- [EXERCISE] Wherever the string "Collapse" shows up in the material below, copy that line.

- [GIVEN DATA]

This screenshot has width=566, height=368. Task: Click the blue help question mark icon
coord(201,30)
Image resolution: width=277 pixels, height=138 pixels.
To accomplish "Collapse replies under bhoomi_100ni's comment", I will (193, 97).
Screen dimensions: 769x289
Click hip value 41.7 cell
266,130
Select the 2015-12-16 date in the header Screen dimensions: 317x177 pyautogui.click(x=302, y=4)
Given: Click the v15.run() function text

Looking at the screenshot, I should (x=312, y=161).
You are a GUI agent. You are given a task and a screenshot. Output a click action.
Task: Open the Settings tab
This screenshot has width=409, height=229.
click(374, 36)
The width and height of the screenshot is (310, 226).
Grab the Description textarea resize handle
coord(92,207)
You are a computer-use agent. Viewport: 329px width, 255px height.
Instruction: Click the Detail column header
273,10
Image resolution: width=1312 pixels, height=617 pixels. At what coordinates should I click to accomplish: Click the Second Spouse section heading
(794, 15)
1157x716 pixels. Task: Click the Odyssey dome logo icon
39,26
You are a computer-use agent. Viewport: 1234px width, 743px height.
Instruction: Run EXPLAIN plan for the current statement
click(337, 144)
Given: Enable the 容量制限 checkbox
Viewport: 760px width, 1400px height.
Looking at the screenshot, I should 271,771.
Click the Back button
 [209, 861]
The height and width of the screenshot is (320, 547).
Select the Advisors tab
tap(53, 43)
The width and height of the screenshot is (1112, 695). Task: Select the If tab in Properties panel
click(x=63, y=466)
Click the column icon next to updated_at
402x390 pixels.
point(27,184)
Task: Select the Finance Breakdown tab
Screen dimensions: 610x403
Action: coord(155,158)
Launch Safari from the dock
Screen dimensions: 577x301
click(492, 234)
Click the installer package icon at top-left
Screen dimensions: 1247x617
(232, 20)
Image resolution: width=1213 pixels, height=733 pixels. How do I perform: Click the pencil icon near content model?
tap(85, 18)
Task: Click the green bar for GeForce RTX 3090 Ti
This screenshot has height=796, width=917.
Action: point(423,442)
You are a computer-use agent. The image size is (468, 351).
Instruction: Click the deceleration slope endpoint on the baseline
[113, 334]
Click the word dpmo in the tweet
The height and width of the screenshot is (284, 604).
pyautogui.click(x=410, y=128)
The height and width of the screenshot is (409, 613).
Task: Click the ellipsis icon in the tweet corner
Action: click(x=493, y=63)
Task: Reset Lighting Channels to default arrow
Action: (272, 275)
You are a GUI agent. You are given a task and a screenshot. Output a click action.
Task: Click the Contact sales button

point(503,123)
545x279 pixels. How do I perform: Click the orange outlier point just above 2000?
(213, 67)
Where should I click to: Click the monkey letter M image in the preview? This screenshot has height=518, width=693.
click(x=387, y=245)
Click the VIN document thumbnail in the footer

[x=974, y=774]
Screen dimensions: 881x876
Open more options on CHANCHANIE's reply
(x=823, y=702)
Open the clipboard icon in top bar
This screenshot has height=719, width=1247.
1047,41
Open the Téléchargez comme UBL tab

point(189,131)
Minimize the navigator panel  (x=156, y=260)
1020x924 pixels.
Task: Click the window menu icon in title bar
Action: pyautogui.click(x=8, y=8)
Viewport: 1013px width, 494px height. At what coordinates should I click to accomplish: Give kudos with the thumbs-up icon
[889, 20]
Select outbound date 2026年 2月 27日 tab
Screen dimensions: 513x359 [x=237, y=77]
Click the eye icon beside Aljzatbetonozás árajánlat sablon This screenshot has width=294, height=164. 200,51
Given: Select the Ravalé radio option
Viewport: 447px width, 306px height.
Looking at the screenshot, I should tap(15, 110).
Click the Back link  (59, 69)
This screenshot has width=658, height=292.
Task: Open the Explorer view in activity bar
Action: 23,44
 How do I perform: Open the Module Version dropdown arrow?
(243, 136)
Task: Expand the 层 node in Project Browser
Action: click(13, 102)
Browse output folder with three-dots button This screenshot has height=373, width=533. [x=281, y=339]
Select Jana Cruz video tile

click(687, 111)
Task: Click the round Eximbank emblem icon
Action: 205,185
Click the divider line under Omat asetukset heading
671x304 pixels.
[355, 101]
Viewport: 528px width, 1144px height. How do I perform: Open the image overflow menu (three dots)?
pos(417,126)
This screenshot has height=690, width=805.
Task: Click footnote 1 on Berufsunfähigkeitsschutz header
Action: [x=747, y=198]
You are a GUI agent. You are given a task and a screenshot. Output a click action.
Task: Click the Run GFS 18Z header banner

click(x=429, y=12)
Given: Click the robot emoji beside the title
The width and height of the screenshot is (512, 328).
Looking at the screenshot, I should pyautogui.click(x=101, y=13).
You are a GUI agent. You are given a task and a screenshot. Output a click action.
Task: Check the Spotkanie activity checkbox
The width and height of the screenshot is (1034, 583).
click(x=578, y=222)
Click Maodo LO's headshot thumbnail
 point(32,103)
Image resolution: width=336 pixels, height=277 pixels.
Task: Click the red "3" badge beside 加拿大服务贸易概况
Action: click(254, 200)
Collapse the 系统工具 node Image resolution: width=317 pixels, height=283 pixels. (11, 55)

- [REPLY]
To accomplish "Collapse replies under bhoomi_100ni's comment", I will (193, 97).
Collapse the 系统工具 node Image resolution: width=317 pixels, height=283 pixels. (11, 55)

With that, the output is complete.